#### [BRIEF]
Your response should be the lines from the one containing "Country: (54, 542)" through the end of the material, copied exactly and with nothing added.

#### [SUPPLIED DATA]

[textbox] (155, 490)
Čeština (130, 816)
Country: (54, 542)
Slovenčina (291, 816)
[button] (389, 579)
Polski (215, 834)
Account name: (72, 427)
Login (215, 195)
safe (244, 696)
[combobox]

#### [TASK RESPONSE]
Country: (54, 542)
Slovenčina (291, 816)
[button] (389, 579)
Polski (215, 834)
Account name: (72, 427)
Login (215, 195)
safe (244, 696)
[combobox]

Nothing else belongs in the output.